The meltdown of the mortgage industry is beginning to ebb, but the industry will remain 'a shell of its former self', a report has claimed
The meltdown of the mortgage industry is beginning to ebb, but the industry will remain 'a shell of its former self', a report has claimed.
A report from Mortgage Daily has indicated that the number of mortgage company failures is declining, though casualties in the sector continue.
The company's mortgage industry forecast points to 83 failures or closings of mortgage companies in 2012. The number is up from 32 in 2006, before the financial crisis. But the blows to the industry are abating, with the number of company failures down from 211 in 2010.
The company also forecast that delinquencies will begin to trend lower.

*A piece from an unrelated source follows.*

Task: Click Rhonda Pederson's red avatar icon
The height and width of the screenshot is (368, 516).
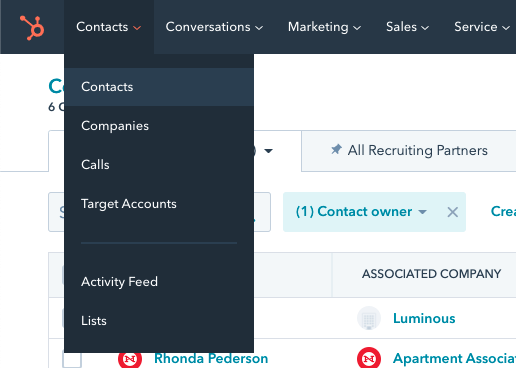Action: coord(130,359)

"Prior to 2007, delinquency had been running under 5%. But delinquency turned higher and peaked in 2009, though it has since retreated," Mortgage Daily said.
Delinquencies hit their peak of 9.47% in 2009, and have shrunk to 7.25% as of March 31 of this year.
While some sectors of the industry are improving, however, the company gave a grim outlook for employment. Mortgage Daily pointed out that nearly half of employees in the mortgage industry had lost their job over the past decade, and predicted that losses were set to continue.
"While home purchases are likely to drive up demand for employees, declining refinances will more than offset those gains. In addition, as delinquency retreats, servicers will eliminate jobs. Mortgage Daily predicts a decline in staffing over the next year," the company said.